I grew up always seeing my dad use the triangular square when he'd build his projects. When I got married, my brother Dan got me a tool box with some basic tools inside, including the triangular square. I'd cut my teeth to woodworking using this type of square. However, I have to admit, when I'm not using it directly, I'd try and stick it inside my back pocket for later use. The problem with that is, the square doesn't want to sit there very long while I'm walking around the shop/garage. Most times when I'd bend down to view my project, that motion would pop the square out of my pocket with an annoying clang on the cement floor.
I'd try and leave it on the workbench top, but with larger projects, Murphy's Law comes into play. "You're always on the other side of the project when you realize you need your square." The same holds true to measuring tape too, but that's a story for another time. The Kreg Jig Multi-Mark fits a lot better in my back pocket ready for use. Score one for Kreg Tool on that issue.
I examined the construction of the Multi-Mark and found it to be solid. When the screw knob is tightened down, the metal blade DOES NOT move. I wondered if perhaps this might ever loosen over time, but the way the blade sets inside the groove for each degree application, there is no way you can damage this tool. It's locked on tight. I proceeded to use it to mark cut lines for my mitre saw. It works great for that purpose. Multi-Mark scores another point.
I also saw that you can use it for measuring blade height on the table saw. Now, I already own a blade guage I picked up at Menards one day, but that's not a tool I keep in my pocket. It hangs on the pegboard of my workbench. I don't like to keep too many tools on me, so this Multi-Mark takes the place of that tool. The straight on 0 degree slot allows me to quickly measure my blade height, so it now replaces my regular blade guage. Anyone want that thing, dirt cheap?
Next, the Multi-Mark also allows for 45 degree angle marking for door and window molding framework.
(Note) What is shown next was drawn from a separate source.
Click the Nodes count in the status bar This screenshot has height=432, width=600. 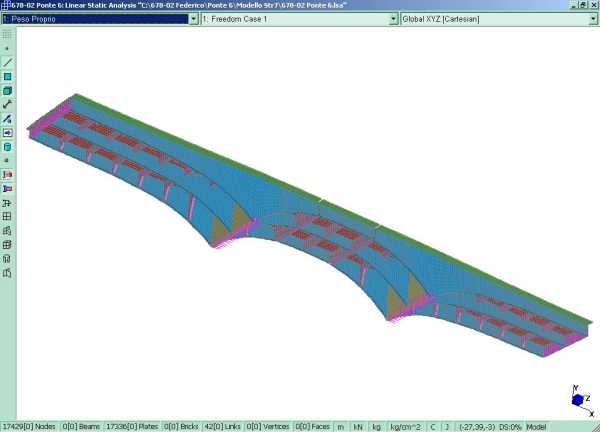point(28,426)
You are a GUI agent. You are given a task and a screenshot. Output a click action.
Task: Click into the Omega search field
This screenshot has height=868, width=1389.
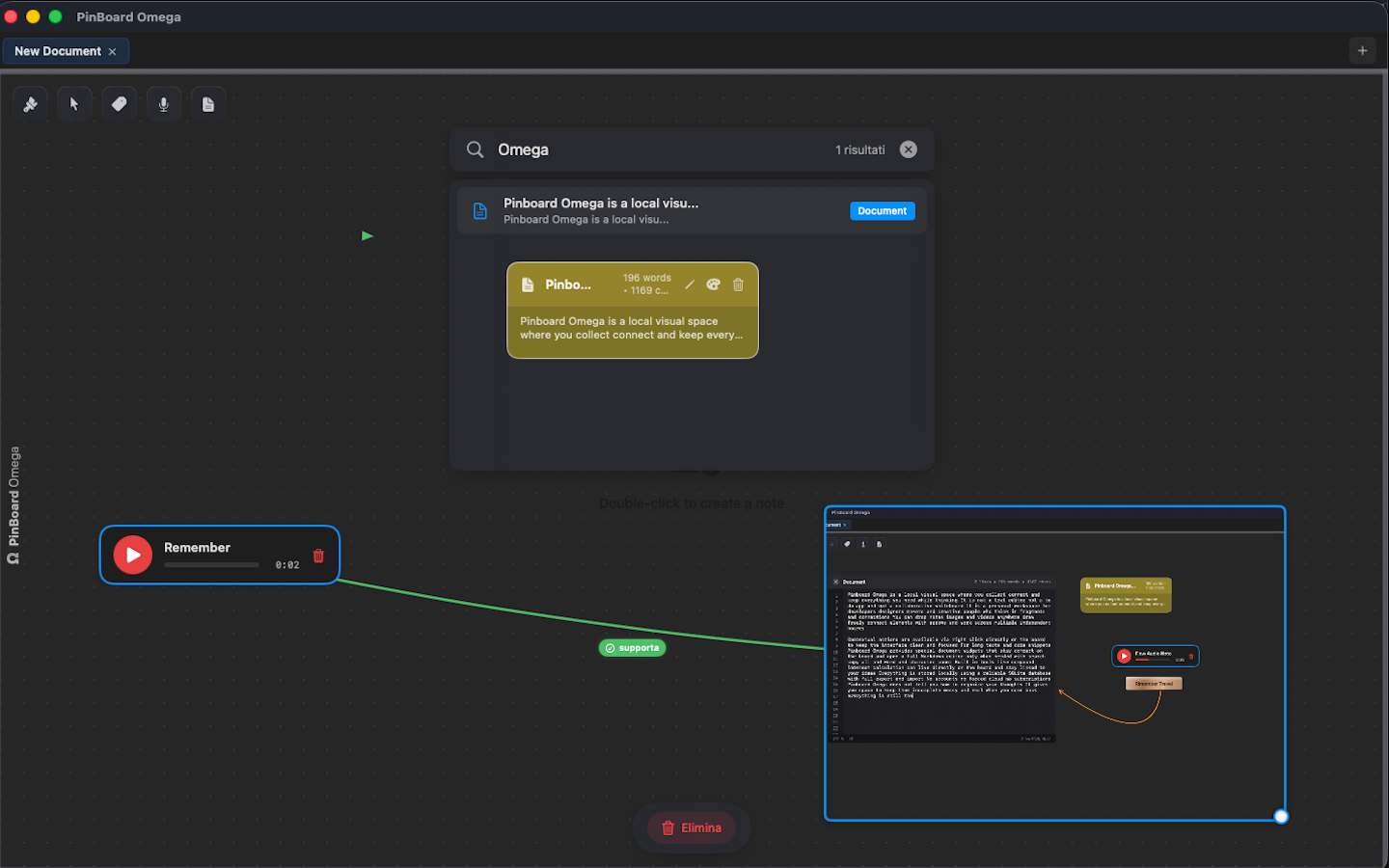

While I don't see myself needing to do that kind of work any time soon, I do know that if I had this tool when I made my hall tree it would have come in handy. Lord knows there is plenty of 45 degree trim work on that piece. It kind of makes me want to build another one just to try this thing out.
Lastly, it's made by Kreg Tool. It's made with pride. It's made by woodworking folks out of Iowa who know what commitment and guarantee mean. They know it's a good tool or they wouldn't want to bring it to market. They haven't failed me on the Kreg Jig, and I know they won't fail me with this tool. I thought up a quick saying for myself when it comes to Kreg products. "If it's blue, it's for you." Make this tool a part of your collection. You won't regret it. I know I don't.